The present findings showed different levels of HIV viral Load across the population, but one important observation was that the higher the HIV viral load, the higher the prevalence of HPV infection. That is, HPV prevalence increases steadily as HIV viral load increases. While HPV clearance is common among HIV-infected individuals on ART, continued acquisition and persistence of HPV infections are common. This may be expected for a high-risk population, judged by their self-reported sexual and other risky behaviours. A similar study conducted in Romania also showed a strong correlation between HPV and HIV coinfection (Cambrea et al., 2022). More so, Gautam (2018) also showed in their study a strong correlation between HIV viral load and HPV infection. The implication of high HIV viral load on the progression of cervical dysplasia to cervical cancer may be due to increased HPV persistence. This is so because the immunosuppressive effects of HIV can impair the body’s ability to clear HPV infections. The similarities in findings here may be a reflection of similar poor healthcare facilities and access. Most developing countries, irrespective of region, usually face similar healthcare challenges from illiteracy, poverty and poor hygienic practices.

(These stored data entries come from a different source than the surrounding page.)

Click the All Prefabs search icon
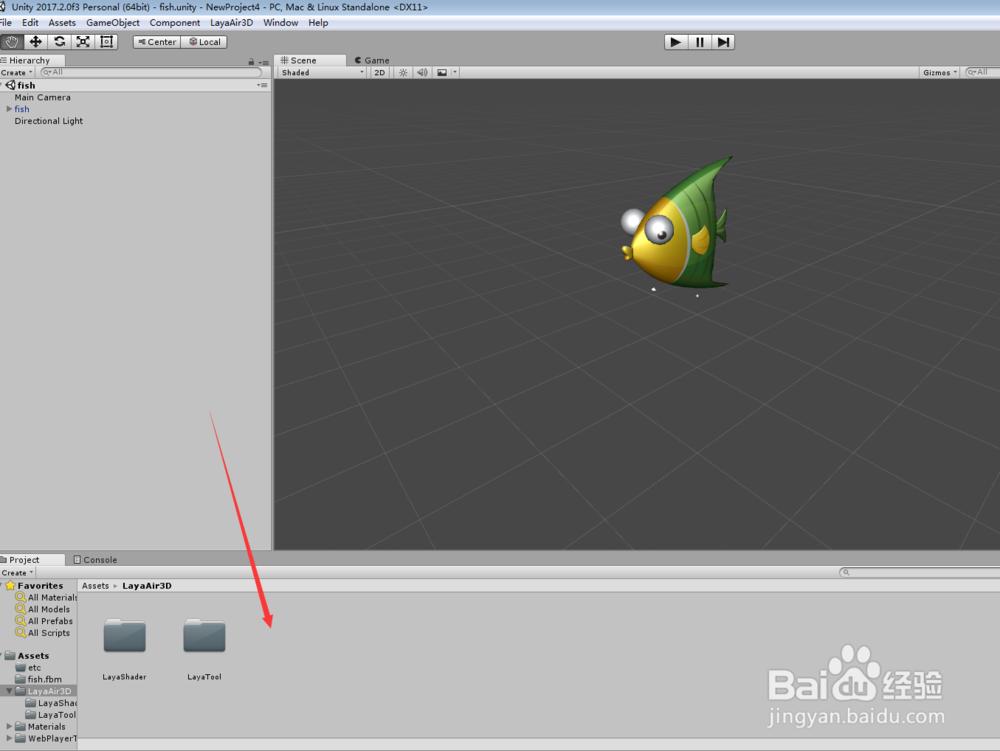The width and height of the screenshot is (1000, 751). (x=22, y=621)
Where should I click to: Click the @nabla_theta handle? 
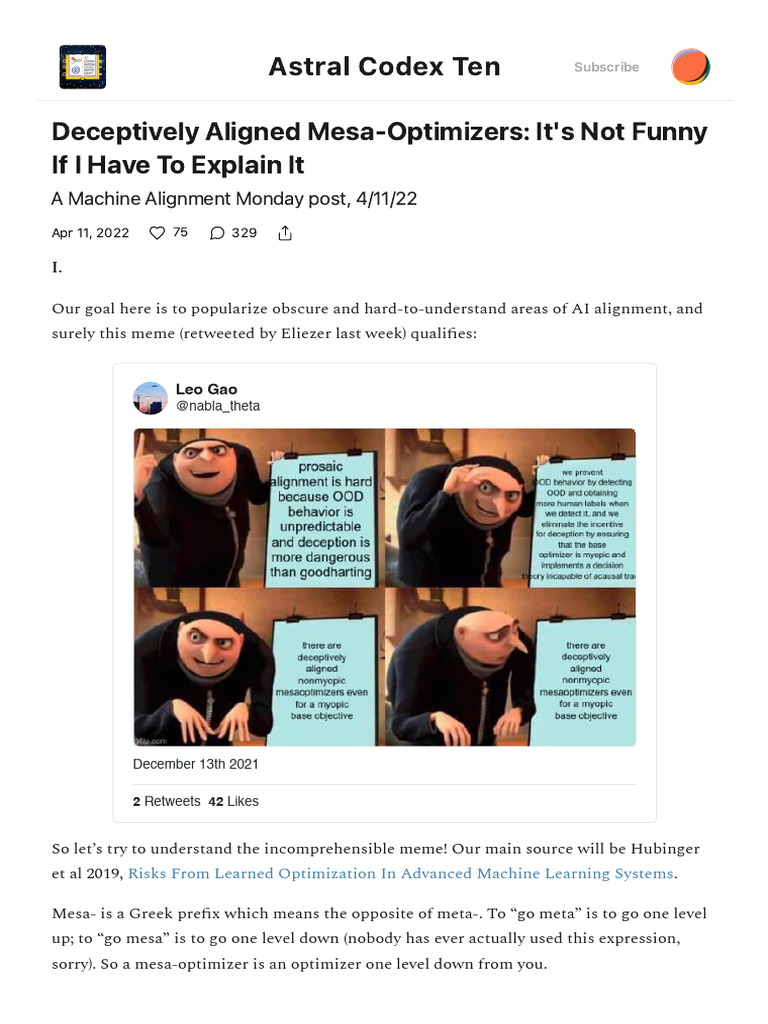[x=217, y=406]
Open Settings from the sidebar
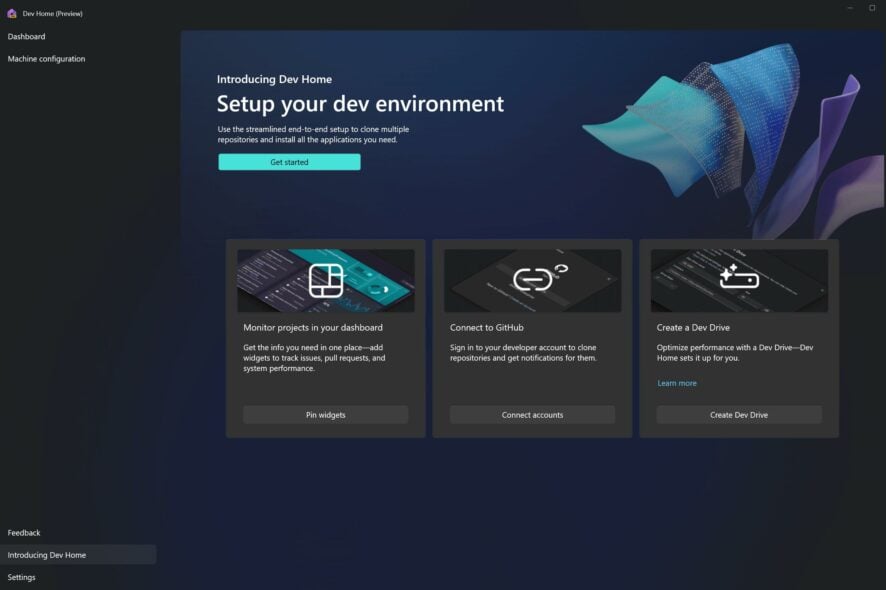This screenshot has height=590, width=886. (21, 576)
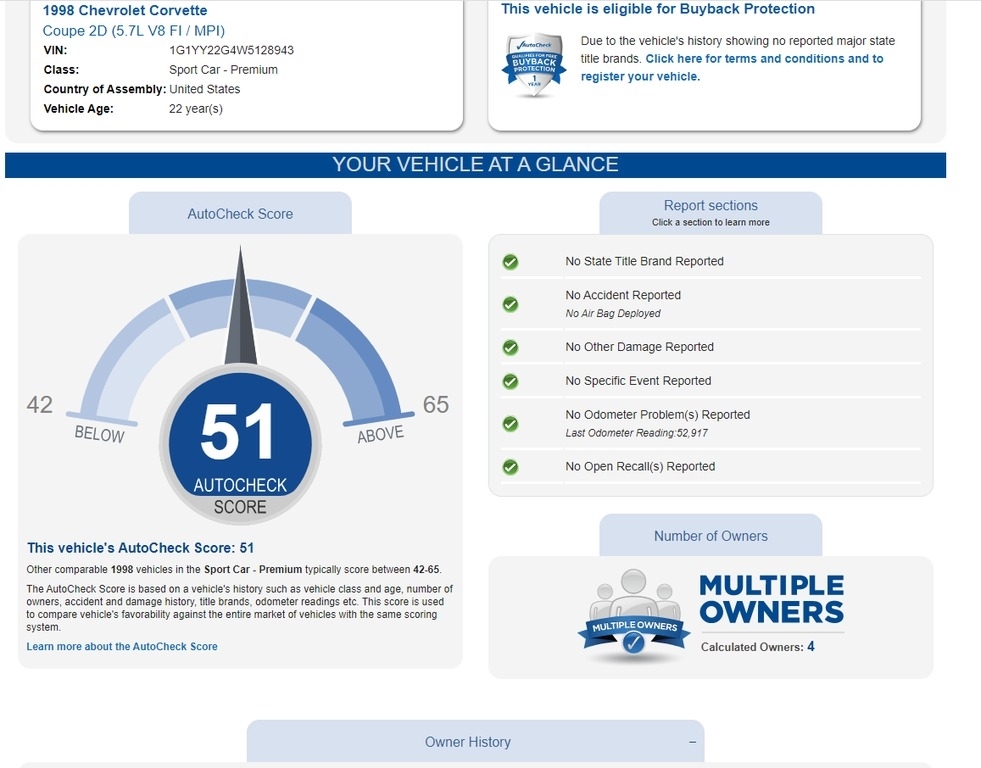Click the blue 51 AutoCheck Score circle
The image size is (981, 768).
240,440
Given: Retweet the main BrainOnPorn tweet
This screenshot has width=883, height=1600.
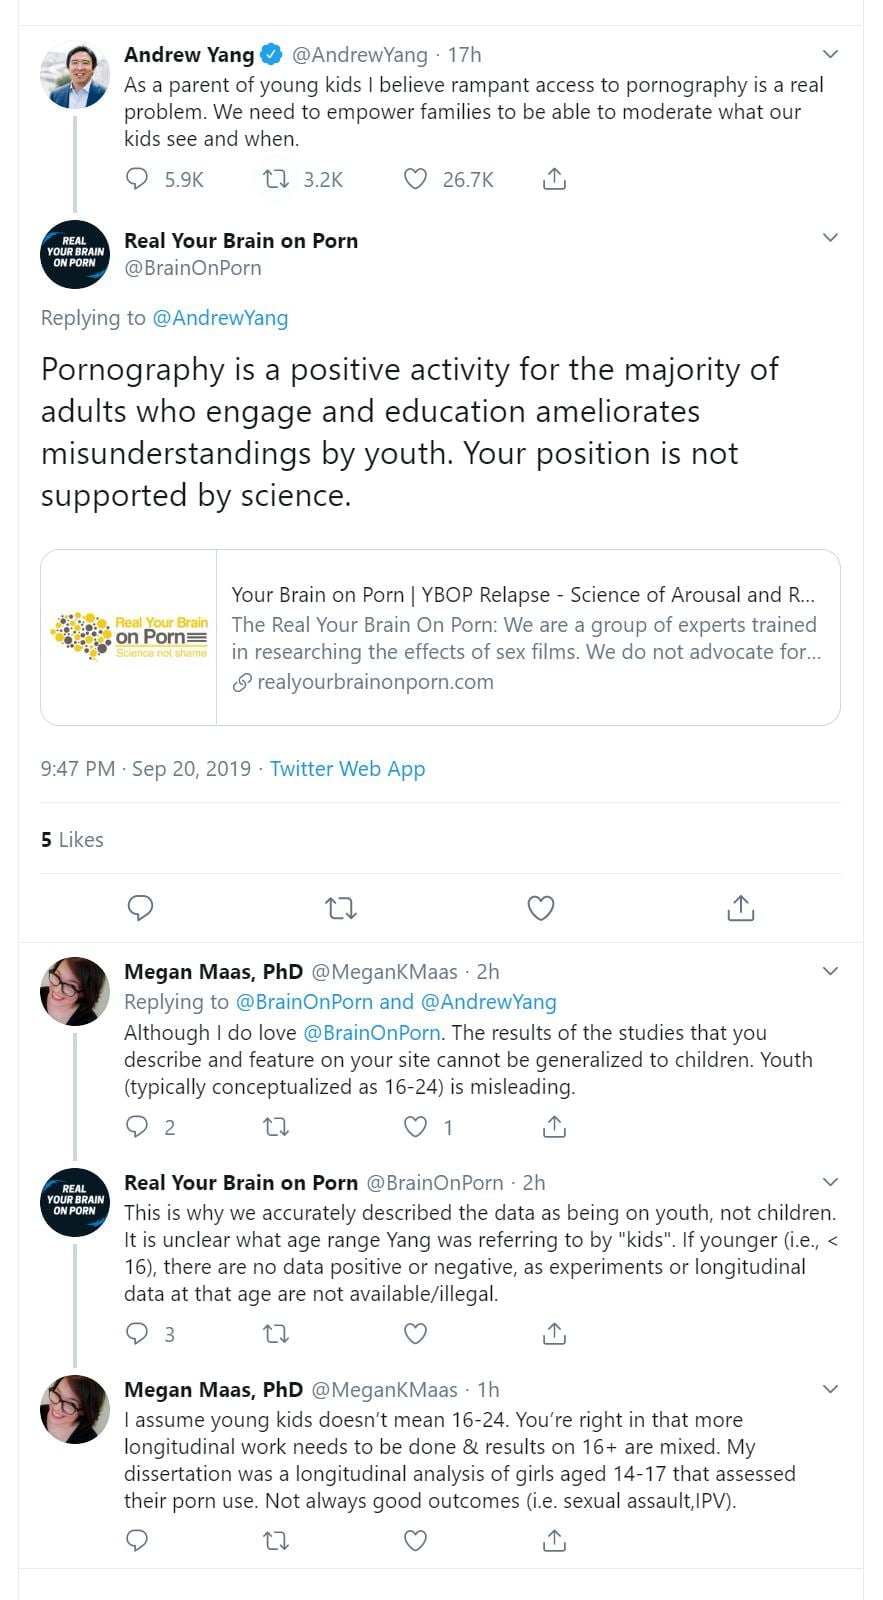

Conclusively, this study has shown that HIV-infected women, though on ART, still have not achieved immune reconstitution, mostly due to poor adherence to the drugs. We equally found poor sexual habits, use of some local vaginal herbs, and douching for prevention of unplanned pregnancies and STIs, among others, as key risk factors for acquiring HPV infection and cervical dysplasia.
We, therefore, recommend routine cervical cancer screening, improved knowledge of risky sexual behaviours among HIV-infected women, and better monitoring of ART regimens to improve the immune status of HIV-infected women. Further research is recommended to establish the role or otherwise of ART on cervical dysplasia progression to cervical cancer.